Malaise merupakan zaman ketika perekonomian dunia begitu terpuruk. Berawal dari kejatuhan saham di New York pada 1929 yang berimbas sangat luas, ketika malaise berakhir, Perang Dunia II dan kependudukan Jepang atas Indonesia dimulai.

Anak kedua dari tujuh bersaudara ini, bersama keluarganya, harus hidup serba pas-pasan. Belum lagi mereka harus berpindah-pindah tempat. Ia sempat ke Sumedang, Bandung, Tasikmalaya, dan kembali ke Kota Kembang lagi.

Saat itu usia Tan Joe Hok belum lagi menginjak sepuluh tahun. Tapi ia sudah terbiasa dengan suara desingan peluru, dentuman bon, juga sumpah serapah dari para tentara penjajah yang melintas.

Ia kerap menyelinap ke jalan dan melihat sendiri suasana keras yang tengah terjadi di Indonesia. "Saat itu saya seperti rumput liar, anak bandel yang mau tak mau jadi berani."
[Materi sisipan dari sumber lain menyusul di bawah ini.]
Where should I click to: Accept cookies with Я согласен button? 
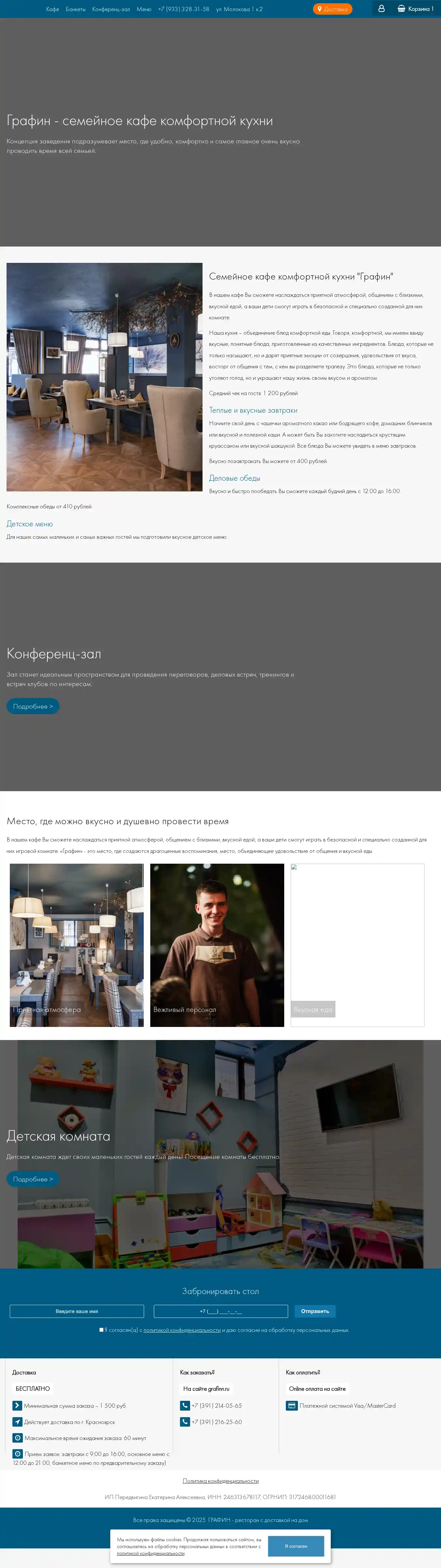click(296, 1546)

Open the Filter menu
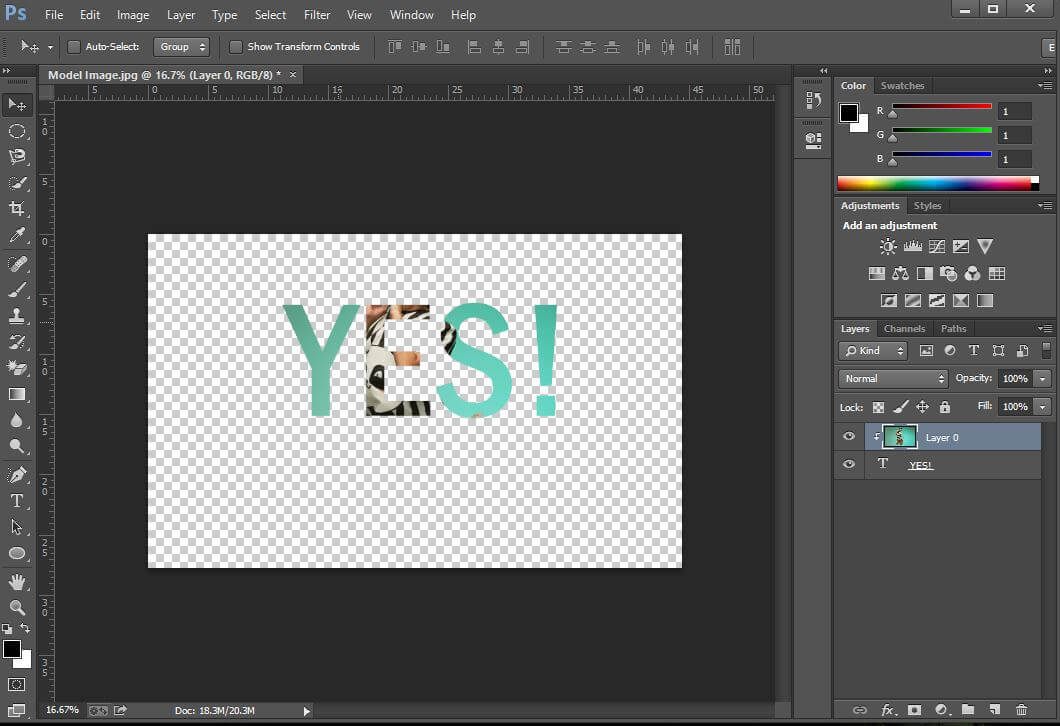coord(317,14)
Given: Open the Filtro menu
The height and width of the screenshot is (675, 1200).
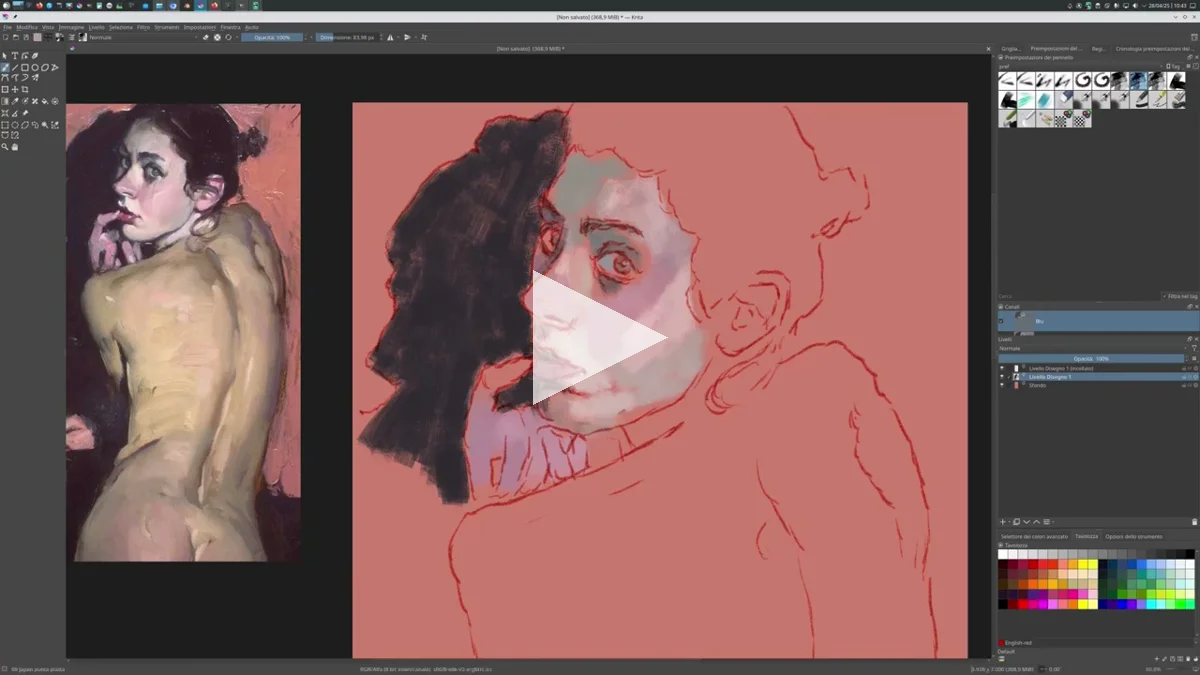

Tak hanya menyaksikan kekerasan yang disajikan masa penjajahan, Tan Joe Hok kecil juga merasakan sulitnya kondisi saat itu. Untuk bisa makan sehari-hari, ia harus ikut orang tuanya untuk mengantre beras.

"Saya pernah pingsan waktu antre. Saat sadar, saya sudah di rumah dan dikerik sama ibu," tutur Tan Joe Hok.

Kehidupan yang begitu keras bagi seorang anak kecil. Tapi mungkin itulah salah satu yang membentuk kuatnya mental sang legenda kelak.